Response of Plant Secondary Metabolites to Environmental Factors


Response of Plant Secondary Metabolites to Environmental Factors

Li Yang et al. Molecules.


Plant secondary metabolites (SMs) are not only a useful array of natural products but also an important part of plant defense system against pathogenic attacks and environmental stresses. With remarkable biological activities, plant SMs are increasingly used as medicine ingredients and food additives for therapeutic, aromatic and culinary purposes. Various genetic, ontogenic, morphogenetic and environmental factors can influence the biosynthesis and accumulation of SMs. According to the literature reports, for example, SMs accumulation is strongly dependent on a variety of environmental factors such as light, temperature, soil water, soil fertility and salinity, and for most plants, a change in an individual factor may alter the content of SMs even if other factors remain constant. Here, we review with emphasis how each of single factors to affect the accumulation of plant secondary metabolites, and conduct a comparative analysis of relevant natural products in the stressed and unstressed plants. Expectantly, this documentary review will outline a general picture of environmental factors responsible for fluctuation in plant SMs, provide a practical way to obtain consistent quality and high quantity of bioactive compounds in vegetation, and present some suggestions for future research and development.
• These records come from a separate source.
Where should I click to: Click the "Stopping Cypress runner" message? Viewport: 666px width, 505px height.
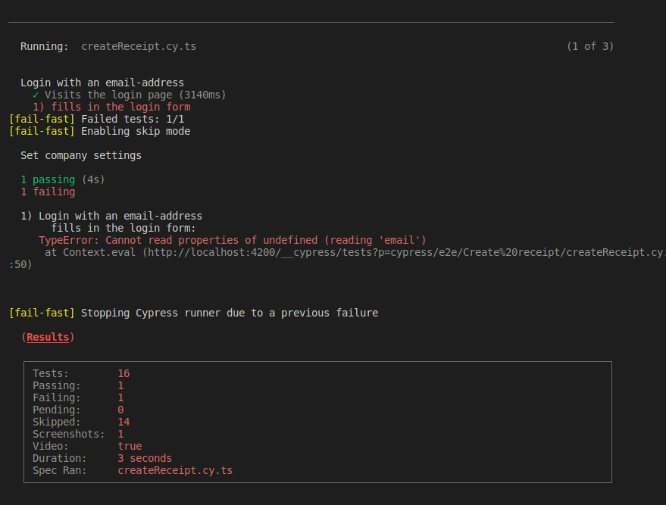point(230,313)
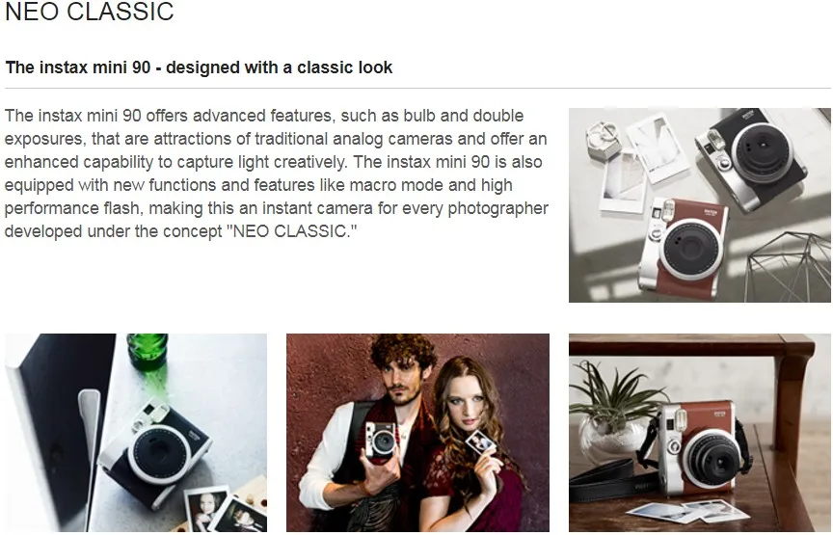The width and height of the screenshot is (833, 535).
Task: Click the brown instax camera in top image
Action: click(683, 247)
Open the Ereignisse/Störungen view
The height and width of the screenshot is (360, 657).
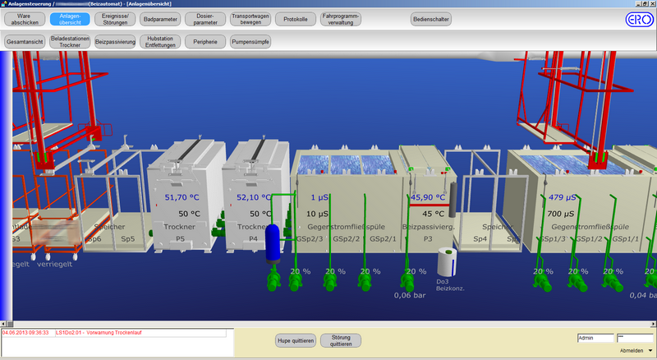(116, 19)
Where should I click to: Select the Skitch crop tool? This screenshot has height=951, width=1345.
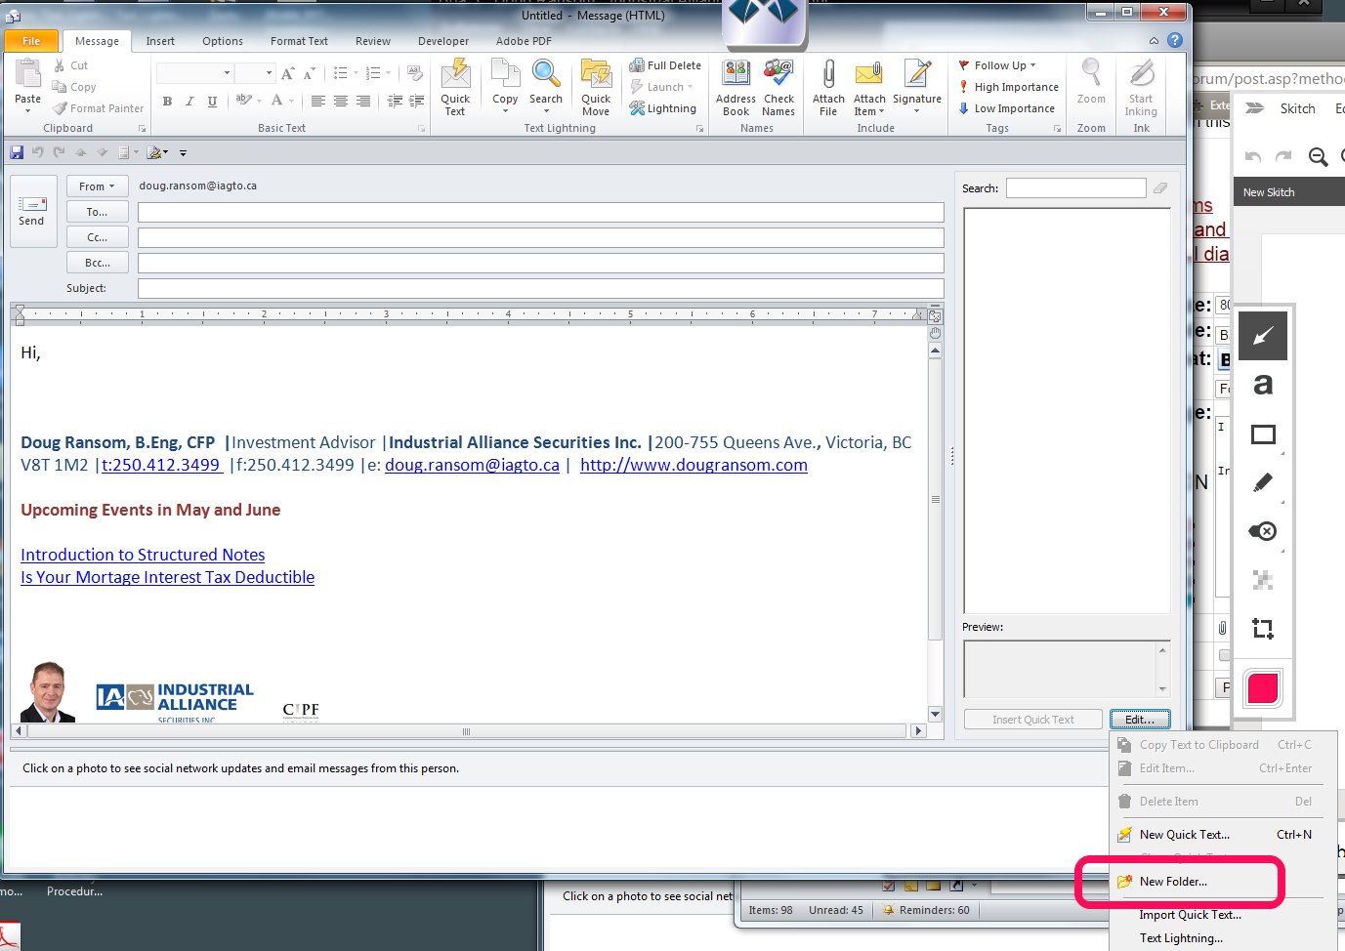click(1263, 629)
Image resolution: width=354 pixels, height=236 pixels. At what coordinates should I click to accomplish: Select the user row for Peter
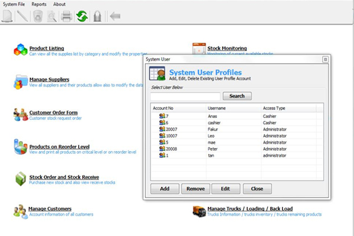click(216, 149)
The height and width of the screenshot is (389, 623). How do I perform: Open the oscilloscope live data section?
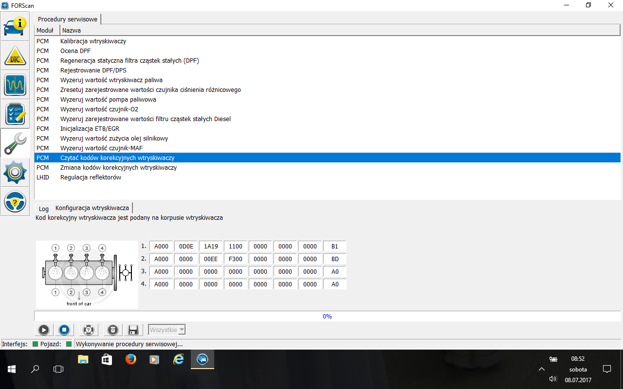point(15,85)
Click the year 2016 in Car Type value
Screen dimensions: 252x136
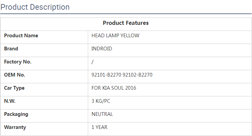131,88
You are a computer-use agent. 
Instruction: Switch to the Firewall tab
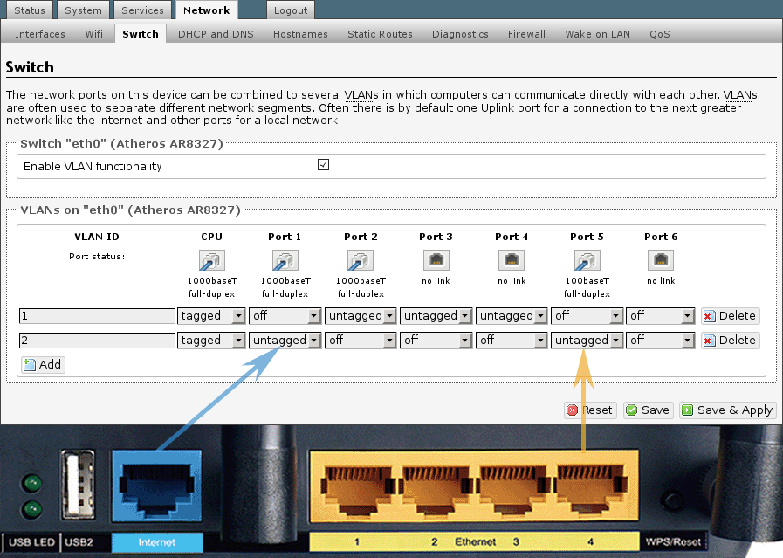click(526, 34)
Keywords: alkaloids; environmental factors; flavonoids; light irradiation; phenolics; plant secondary metabolites; responses; soil fertility and salinity; soil water; temperature; terpenoids.

Conflict of interest statement

The authors declare no conflict of interest.


Figure 1
Figure 1
Classification and biosynthisis of flavonoids in plant (ANS = Anthocyanid in synthase; AS = Aureusidin synthase; C4H = Cinnamate-4-hydroxylase; CHI = Chalcone isomerase; 4CL = 4-coumaroyl: CoA-ligase; CHS = Chalcone synthase; DFR = Dihydroflavonol 4-reductase; F3H = Flavanone-3-hydroxylase; F3′H = Flavonoid 3′-hydroxylase; F3′5′H = Flavonoid 3′5′-hydroxylase; FLS = Flavonol synthase; FSI = Flavone synthase; IFS = Isoflavone synthase; PAL = Phenylalanine ammonia lyase; THC4′GT = UDP-glucose: tetrahydroxychalcone 4′GT).
Figure 2
Figure 2
Classification of terpenoidsin plant. (A): monoterpenes, A1: Open-chain, A2: Single ring, A3: Bicyclic; (B): sesquiterpenes, B1: Open-chain, B2: Cyclic; (C): Diterpenes; (D): Triterpenes; (E): Tetraterpenes.
Figure 3
Figure 3
Classification of alkaloids in plant. (A): Amines; (B): Pyrrolidines; (C): Tropanes; (D): Piperidines; (E): Terpenoid; (F): Quinolines; (G1): 1-Benzylisoquinoline; (G2): Aporphines; (G3): Morphinane; (G4): Protoberberine; (G5): bisbenzylisoqunolines; (G6): Benzophenanthridines; (H1): Simple indoles; (H2): Tryptamine indoles; (H3): Monoterpenoid indoles; (H4): Bisindole alkaloids; (I): Steroidal alkaloids; (J): other alkaloids.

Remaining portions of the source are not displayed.